**Extrait à lire**

Le CIVC a mis en évidence l'effet de la compaction sur la maladie du pied noir, un dépérissement qui affecte les jeunes vignes. A la suite d'une recrudescence de ce problème en 1989 et 1990, en Champagne, il a mené une enquête pour identifier les facteurs favorisants. Il en est ressorti que les interventions humaines, lors de la mise en état des parcelles, sont déterminantes, notamment les travaux de terrassement, les apports massifs d'amendements... Des mesures de densité apparente ont confirmé une dégradation de la structure des sols entre 15 et 40 cm de profondeur dans les zones atteintes par le pied noir. Un profil cultural dans une parcelle touchée à plus de 50 % a mis en évidence l'existence d'une zone très tassée.
Au même moment, dans l'Hérault, les professionnels de la filière constataient des baisses de rendements inexpliquées et des mortalités de ceps inhabituelles. Ils ont tout de suite soupçonné des problèmes de compactage des sols. Pour le vérifier, l'Inra de Montpellier a mis en place une étude dont les conclusions ont récemment été rendues publiques. Sur vingt-neuf parcelles d'un bon état général, les chercheurs ont observé que les niveaux moyens de tassement étaient modérés (22 % du volume de l'horizon cultivé), mais avec quelques sites présentant des compactages sévères atteignant près de 50 % du volume de sol. Ils ont également noté que les tassements étaient principalement dus à la circulation des engins lors des travaux d'entretien et aux travaux de préparation du sol avant la plantation. Mais ces derniers sont responsables des tassements les plus sévères, surtout les labours profonds en conditions humides.

**Données de l'exercice**
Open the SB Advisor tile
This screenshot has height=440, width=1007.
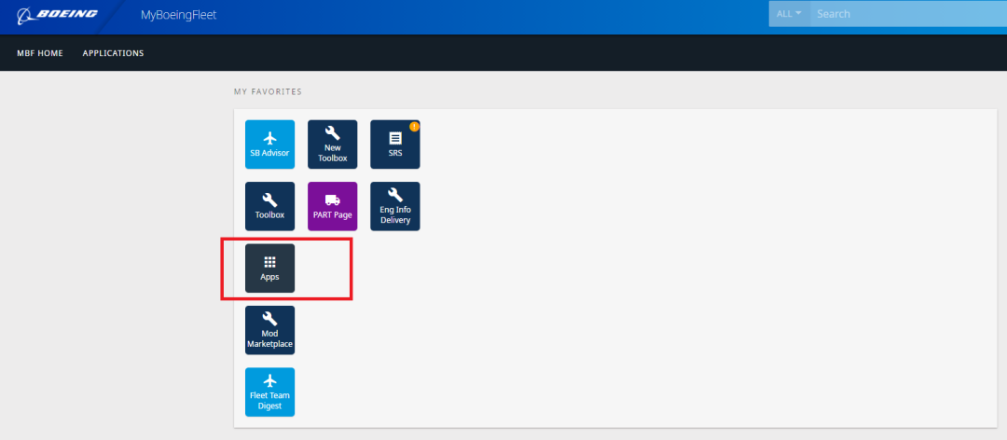269,144
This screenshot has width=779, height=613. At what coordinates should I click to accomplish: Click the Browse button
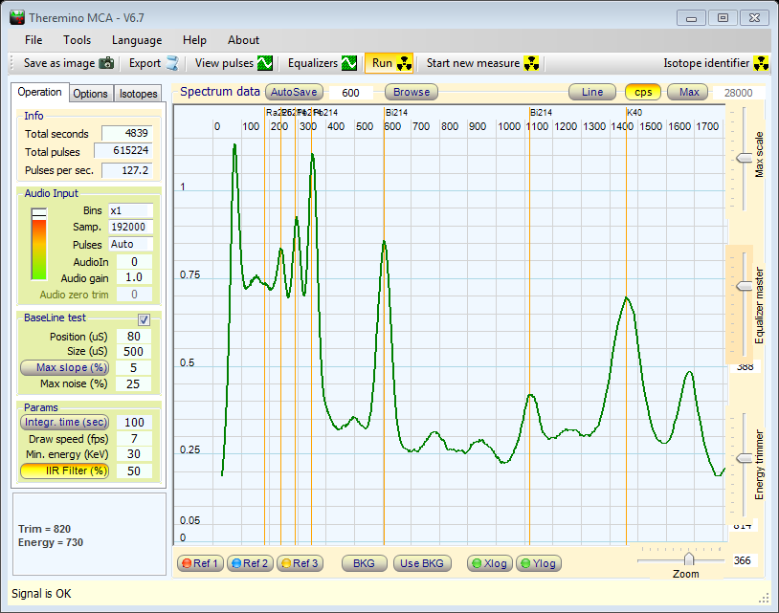pos(412,93)
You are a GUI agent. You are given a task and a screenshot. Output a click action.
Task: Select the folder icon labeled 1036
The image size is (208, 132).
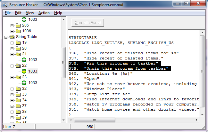click(x=18, y=31)
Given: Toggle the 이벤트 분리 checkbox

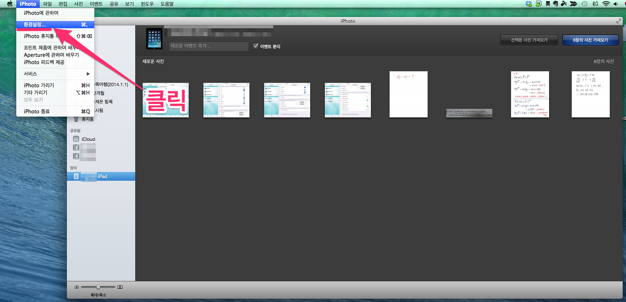Looking at the screenshot, I should (256, 46).
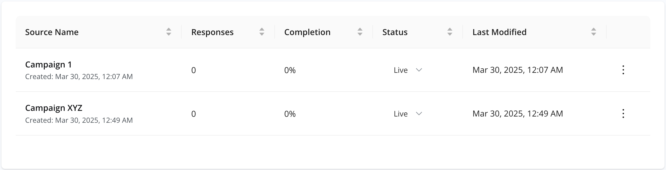
Task: Open the Campaign XYZ source
Action: point(54,108)

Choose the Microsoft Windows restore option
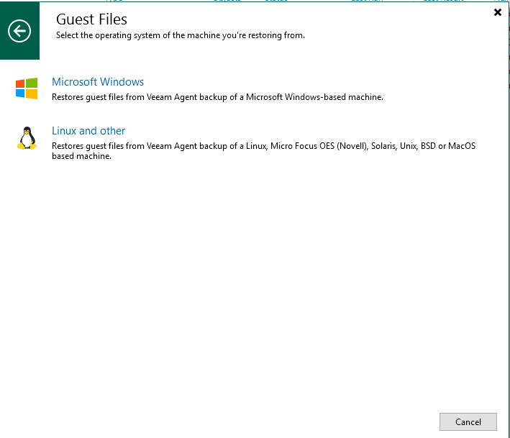(x=98, y=82)
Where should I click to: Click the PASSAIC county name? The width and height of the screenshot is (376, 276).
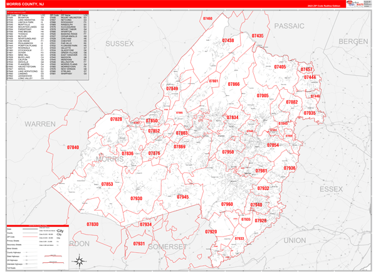click(289, 26)
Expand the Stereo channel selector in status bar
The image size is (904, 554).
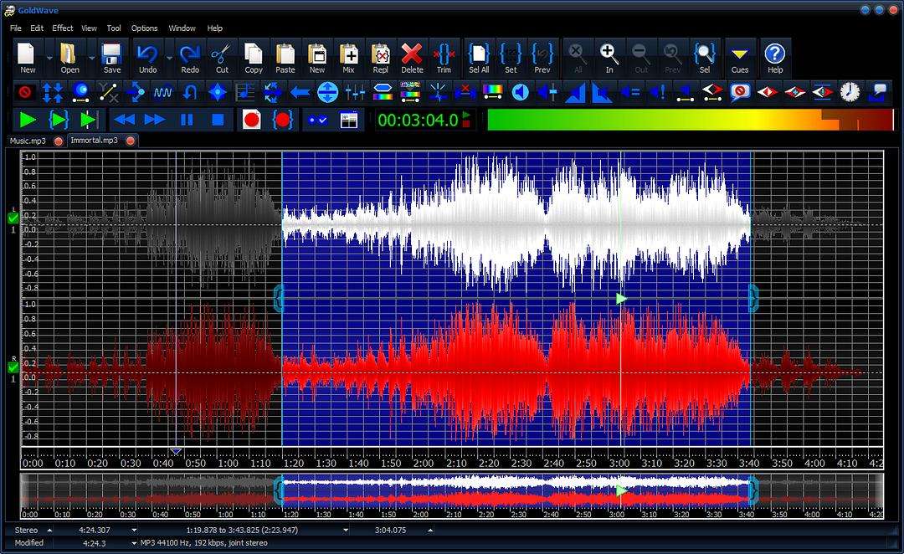pos(49,530)

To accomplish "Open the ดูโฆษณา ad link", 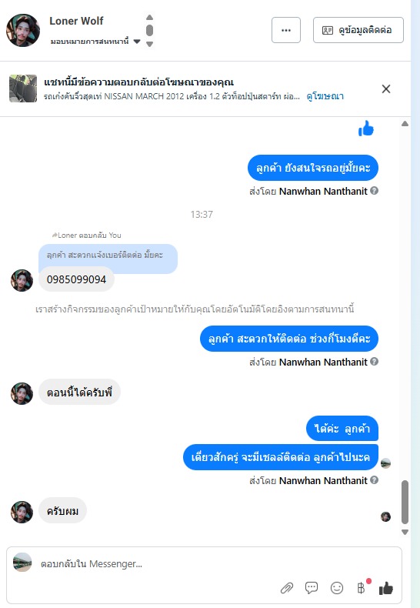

**Votre travail**
1. Mettez à jour l'extrait sur le tassement des sols viticoles. Recopiez le passage allant de « Le CIVC a mis » jusqu'à « zone très tassée. » en remplaçant « pied noir » par « black foot ».
2. Selon l'extrait sur le tassement des sols viticoles, quel niveau moyen de tassement les chercheurs ont-ils relevé sur les vingt-neuf parcelles de l'Hérault ?
3. Poursuivez l'extrait sur le tassement des sols viticoles après sa dernière phrase.
Les lignes n'interviennent pas dans ce travail.

**Réponses**
1.
Le CIVC a mis en évidence l'effet de la compaction sur la maladie du black foot, un dépérissement qui affecte les jeunes vignes. A la suite d'une recrudescence de ce problème en 1989 et 1990, en Champagne, il a mené une enquête pour identifier les facteurs favorisants. Il en est ressorti que les interventions humaines, lors de la mise en état des parcelles, sont déterminantes, notamment les travaux de terrassement, les apports massifs d'amendements... Des mesures de densité apparente ont confirmé une dégradation de la structure des sols entre 15 et 40 cm de profondeur dans les zones atteintes par le black foot. Un profil cultural dans une parcelle touchée à plus de 50 % a mis en évidence l'existence d'une zone très tassée.

2. Un niveau modéré, soit 22 % du volume de l'horizon cultivé.

3.
Sur cinq parcelles dépérissantes, les chercheurs ont observé que dans trois cas, les niveaux de tassement étaient très élevés et résultaient des conditions culturales avant la plantation. De même, des analyses spatiales par télédétection ont montré que les zones à forte mortalité étaient situées sur des sols colluviaux sur sable miocène, à texture moyenne, régulièrement humides en hiver, donc très sensibles aux tassements. Les chercheurs suspectent donc un lien très fort entre les tassements et les dépérissements, mais ils n'ont pas pu prouver l'effet sur la baisse des rendements.
Pour prévenir les tassements, une préparation du sol soignée avant la plantation est donc primordiale. Il faut impérativement éviter d'opérer en conditions humides. Ensuite, la priorité est de raisonner les passages avec les tracteurs et les enjambeurs. Là encore, il faut préférer travailler en conditions sèches.
Pour les travaux de type broyage et prétaillage, mieux vaut intervenir sur sols gelés. Il est aussi préférable de limiter le nombre de passages en combinant certains travaux, comme le rognage avec le fauchage, et de limiter le poids des engins. Le choix des pneumatiques est aussi important. Il faut préférer des pneus larges. En Champagne, pour les enjambeurs, le CIVC conseille un diamètre de jante élevé et surtout de respecter la pression de gonflage du fabricant.
Au niveau des pratiques culturales, l'enherbement permet de limiter les tassements, mais pas de les éviter. Autre technique intéressante : ' Les semis temporaires à base de seigle, dont les racines ont un pouvoir de pénétration de plus d'un mètre de profondeur, ont une action décompactante ', rapporte Frédéric Schwaerzler, de la chambre d'agriculture du Haut-Rhin.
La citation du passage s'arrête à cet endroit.